I feel the brain has more to do with our lives than we understand,” explained Kim Hiett Jordan, Dallas philanthropist and long-standing Center for BrainHealth supporter. “The brain has skills that are still unknown to us.”
Ms. Jordan is a proponent of creative and intellectual exchange, faithfully supporting the arts and education. Her deep commitment to empowering the community and its members is evident; for example, she has endowed the nation’s largest annual prize that supports emerging leaders in the humanities. At the Brain Performance Institute, her generosity has helped hundreds of military veterans and active-duty service members participate in the Center’s science-based cognitive training – at no cost to them.

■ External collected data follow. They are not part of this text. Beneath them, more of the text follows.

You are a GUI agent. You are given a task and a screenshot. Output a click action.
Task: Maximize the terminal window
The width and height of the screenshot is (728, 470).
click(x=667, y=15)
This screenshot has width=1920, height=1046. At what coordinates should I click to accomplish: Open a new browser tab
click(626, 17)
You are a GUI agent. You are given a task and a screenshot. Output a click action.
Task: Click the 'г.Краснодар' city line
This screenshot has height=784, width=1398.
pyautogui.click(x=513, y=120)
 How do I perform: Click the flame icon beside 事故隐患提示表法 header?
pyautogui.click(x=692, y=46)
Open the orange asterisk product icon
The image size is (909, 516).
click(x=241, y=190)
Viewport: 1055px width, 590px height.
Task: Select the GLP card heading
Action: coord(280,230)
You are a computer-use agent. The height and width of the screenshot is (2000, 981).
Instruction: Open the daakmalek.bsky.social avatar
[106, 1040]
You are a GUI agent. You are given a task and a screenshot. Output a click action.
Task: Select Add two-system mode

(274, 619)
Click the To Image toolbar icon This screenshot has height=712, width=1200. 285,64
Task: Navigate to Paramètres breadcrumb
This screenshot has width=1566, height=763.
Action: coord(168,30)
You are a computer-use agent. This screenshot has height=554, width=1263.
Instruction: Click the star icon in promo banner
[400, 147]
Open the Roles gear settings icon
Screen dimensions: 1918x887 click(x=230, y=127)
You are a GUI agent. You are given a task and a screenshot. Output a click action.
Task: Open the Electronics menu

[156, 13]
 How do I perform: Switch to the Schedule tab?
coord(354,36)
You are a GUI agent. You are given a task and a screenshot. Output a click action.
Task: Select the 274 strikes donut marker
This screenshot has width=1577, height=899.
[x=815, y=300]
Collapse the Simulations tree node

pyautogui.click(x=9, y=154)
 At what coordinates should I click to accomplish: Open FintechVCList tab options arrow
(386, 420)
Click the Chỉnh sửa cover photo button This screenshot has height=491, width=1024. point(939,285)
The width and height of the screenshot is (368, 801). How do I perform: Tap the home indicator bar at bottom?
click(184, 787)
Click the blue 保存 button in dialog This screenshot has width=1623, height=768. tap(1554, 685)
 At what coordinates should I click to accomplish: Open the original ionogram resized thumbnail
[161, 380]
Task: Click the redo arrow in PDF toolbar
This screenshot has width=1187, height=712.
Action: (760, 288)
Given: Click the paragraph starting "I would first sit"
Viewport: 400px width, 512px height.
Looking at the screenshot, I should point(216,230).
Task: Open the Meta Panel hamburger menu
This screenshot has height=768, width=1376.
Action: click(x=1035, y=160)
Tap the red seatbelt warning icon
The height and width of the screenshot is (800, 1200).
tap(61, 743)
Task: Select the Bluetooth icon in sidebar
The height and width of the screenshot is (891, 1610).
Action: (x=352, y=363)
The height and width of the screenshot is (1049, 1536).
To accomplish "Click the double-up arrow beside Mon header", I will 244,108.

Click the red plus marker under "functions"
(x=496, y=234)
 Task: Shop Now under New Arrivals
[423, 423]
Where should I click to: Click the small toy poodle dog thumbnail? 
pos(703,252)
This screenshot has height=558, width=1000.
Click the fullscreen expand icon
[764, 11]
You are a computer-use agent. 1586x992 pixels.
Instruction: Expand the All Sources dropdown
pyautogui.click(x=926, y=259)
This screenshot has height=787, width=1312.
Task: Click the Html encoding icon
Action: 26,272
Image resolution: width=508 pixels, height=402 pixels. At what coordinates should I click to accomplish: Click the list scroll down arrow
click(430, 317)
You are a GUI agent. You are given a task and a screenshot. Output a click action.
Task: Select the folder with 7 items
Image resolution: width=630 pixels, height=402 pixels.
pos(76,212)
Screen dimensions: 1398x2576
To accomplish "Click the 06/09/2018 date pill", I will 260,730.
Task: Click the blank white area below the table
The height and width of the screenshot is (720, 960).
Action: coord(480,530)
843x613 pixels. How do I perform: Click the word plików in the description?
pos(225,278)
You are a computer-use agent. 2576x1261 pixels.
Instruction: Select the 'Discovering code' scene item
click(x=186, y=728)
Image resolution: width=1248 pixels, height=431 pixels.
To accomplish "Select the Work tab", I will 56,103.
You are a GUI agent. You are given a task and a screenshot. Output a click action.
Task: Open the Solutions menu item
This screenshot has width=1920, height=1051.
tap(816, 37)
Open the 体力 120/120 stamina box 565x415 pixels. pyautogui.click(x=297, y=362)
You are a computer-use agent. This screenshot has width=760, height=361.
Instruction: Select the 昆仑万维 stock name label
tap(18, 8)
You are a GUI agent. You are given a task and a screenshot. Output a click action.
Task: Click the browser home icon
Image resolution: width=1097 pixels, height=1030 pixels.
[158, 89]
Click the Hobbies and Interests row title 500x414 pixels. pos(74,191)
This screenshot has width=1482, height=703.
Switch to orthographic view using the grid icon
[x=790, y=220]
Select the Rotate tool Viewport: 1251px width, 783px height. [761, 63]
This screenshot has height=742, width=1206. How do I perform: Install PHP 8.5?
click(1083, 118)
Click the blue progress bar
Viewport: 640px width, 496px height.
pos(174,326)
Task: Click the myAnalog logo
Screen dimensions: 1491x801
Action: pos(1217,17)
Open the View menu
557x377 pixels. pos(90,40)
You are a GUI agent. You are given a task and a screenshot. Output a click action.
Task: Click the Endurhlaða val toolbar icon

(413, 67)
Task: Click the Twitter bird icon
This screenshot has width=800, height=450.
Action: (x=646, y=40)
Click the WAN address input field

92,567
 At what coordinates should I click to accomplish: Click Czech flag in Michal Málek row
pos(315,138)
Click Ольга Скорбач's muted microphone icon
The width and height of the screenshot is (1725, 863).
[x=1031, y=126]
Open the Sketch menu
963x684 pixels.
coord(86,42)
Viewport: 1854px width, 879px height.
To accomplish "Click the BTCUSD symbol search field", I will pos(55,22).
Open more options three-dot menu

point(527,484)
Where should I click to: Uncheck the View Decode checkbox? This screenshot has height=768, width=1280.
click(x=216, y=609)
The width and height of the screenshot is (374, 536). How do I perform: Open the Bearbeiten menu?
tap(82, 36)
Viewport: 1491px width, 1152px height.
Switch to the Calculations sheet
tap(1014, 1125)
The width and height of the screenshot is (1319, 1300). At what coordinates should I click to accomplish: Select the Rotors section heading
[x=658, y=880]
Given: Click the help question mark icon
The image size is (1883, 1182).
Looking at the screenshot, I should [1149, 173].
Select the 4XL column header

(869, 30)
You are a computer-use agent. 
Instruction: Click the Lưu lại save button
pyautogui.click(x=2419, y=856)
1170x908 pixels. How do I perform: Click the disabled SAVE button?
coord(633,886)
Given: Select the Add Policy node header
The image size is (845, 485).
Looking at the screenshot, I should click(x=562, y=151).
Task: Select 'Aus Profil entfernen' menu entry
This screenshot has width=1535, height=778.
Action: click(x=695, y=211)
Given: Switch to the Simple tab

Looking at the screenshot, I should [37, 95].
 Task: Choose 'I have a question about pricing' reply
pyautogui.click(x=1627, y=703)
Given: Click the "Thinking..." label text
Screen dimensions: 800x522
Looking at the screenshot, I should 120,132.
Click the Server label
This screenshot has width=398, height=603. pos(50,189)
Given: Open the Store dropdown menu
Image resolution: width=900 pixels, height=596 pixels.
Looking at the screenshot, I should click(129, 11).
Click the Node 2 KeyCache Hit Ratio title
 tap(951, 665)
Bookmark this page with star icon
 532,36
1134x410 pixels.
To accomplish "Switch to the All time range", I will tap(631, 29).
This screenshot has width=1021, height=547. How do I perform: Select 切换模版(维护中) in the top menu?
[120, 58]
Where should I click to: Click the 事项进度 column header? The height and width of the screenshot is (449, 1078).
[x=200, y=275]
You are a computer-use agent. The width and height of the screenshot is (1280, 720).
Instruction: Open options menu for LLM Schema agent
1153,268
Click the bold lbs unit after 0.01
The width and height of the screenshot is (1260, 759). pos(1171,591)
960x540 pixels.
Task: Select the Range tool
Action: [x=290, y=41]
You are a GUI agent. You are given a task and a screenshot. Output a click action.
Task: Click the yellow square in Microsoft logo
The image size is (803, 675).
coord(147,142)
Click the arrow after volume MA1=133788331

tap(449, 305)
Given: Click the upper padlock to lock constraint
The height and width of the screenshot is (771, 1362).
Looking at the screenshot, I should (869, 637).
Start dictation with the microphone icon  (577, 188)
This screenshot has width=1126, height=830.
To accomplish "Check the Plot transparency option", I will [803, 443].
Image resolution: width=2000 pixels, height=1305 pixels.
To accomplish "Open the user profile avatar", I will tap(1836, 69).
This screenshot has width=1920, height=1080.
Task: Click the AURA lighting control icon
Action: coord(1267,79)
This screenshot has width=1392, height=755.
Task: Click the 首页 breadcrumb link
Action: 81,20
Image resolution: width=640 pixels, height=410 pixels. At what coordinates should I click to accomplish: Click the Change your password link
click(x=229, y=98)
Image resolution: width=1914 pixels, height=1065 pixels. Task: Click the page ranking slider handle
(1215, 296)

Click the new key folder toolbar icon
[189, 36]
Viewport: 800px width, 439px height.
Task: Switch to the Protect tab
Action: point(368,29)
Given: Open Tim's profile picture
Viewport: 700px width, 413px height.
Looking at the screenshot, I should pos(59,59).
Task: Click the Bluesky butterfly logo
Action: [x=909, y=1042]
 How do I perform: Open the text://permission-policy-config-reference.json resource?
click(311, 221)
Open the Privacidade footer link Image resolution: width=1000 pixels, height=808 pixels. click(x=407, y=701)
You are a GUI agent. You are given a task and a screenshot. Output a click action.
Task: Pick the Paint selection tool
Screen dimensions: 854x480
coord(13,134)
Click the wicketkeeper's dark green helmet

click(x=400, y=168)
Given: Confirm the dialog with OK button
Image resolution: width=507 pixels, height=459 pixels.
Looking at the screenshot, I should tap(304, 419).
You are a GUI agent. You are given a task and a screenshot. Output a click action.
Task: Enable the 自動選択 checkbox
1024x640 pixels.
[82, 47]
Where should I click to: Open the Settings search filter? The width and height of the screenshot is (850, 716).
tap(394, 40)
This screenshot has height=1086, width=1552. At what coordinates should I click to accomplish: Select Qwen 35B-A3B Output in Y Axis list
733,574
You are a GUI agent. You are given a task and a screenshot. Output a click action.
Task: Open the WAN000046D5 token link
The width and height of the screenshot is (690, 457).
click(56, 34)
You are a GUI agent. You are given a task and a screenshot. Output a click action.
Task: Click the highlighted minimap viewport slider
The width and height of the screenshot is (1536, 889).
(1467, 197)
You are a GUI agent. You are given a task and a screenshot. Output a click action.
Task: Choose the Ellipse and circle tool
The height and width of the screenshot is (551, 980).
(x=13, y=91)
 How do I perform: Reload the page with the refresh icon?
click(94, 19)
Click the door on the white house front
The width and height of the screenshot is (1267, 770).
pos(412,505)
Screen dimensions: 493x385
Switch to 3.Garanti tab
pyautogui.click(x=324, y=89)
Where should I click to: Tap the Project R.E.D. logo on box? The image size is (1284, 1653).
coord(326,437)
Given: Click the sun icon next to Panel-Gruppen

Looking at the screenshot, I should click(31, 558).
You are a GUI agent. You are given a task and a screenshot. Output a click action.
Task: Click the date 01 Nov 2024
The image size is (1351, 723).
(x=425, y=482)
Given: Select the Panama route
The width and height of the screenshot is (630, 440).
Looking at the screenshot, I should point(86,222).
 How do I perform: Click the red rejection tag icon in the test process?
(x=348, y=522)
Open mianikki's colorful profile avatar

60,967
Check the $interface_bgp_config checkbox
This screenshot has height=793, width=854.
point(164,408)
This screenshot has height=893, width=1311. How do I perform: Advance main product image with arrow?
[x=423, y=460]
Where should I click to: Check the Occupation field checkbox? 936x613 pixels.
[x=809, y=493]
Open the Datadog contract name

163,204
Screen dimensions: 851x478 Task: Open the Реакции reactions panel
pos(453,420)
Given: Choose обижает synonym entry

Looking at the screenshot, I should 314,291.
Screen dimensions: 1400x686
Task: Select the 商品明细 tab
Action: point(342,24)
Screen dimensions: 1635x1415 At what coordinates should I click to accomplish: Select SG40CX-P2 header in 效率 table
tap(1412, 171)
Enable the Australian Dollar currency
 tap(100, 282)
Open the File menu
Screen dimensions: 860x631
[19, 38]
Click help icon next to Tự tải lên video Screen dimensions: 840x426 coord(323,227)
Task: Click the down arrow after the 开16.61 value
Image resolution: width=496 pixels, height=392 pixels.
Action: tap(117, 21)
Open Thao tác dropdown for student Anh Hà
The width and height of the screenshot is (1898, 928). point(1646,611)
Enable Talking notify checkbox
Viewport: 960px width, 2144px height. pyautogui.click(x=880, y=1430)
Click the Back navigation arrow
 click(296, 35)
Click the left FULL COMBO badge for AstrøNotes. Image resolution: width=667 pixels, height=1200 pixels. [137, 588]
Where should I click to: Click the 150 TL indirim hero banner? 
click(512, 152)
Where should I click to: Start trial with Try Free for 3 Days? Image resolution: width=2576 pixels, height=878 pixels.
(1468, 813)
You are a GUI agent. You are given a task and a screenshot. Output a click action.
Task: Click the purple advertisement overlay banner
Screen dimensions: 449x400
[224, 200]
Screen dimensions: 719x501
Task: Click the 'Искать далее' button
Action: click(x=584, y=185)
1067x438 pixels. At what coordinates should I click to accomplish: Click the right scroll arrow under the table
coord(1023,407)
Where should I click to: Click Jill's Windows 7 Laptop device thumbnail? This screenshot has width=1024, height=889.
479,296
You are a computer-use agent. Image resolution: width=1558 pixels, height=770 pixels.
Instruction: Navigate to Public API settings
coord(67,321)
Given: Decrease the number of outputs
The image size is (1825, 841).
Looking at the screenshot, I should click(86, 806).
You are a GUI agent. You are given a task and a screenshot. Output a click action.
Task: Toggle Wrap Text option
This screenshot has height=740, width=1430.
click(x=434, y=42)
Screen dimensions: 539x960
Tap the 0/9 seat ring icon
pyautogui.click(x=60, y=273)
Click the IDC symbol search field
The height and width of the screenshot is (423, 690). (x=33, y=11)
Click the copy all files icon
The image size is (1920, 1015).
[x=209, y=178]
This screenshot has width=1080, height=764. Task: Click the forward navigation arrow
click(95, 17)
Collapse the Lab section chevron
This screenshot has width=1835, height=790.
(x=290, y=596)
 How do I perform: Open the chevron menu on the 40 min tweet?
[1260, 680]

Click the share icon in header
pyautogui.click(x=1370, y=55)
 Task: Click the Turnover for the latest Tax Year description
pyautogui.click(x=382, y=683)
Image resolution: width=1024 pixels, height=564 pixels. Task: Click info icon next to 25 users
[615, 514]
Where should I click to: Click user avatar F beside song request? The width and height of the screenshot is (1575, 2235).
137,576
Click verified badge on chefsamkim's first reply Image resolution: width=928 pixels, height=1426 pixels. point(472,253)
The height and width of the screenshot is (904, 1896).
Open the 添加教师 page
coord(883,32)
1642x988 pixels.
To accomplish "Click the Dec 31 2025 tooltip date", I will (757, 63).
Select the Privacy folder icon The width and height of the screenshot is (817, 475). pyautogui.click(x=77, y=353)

“I feel for those with invisible wounds of war,” said Ms. Jordan. “I was oored when I learned about the suicide rate of our warriors. I wish everybody understood what our warriors go through.”
Thanks to her generosity and the philanthropic support of many other individuals and foundations, more than 3,100 veterans, military spouses and first responders have learned new tactics to better manage tasks, focus their attention and think creatively – a practice that has been shown to help decrease symptoms of depression, anxiety and stress.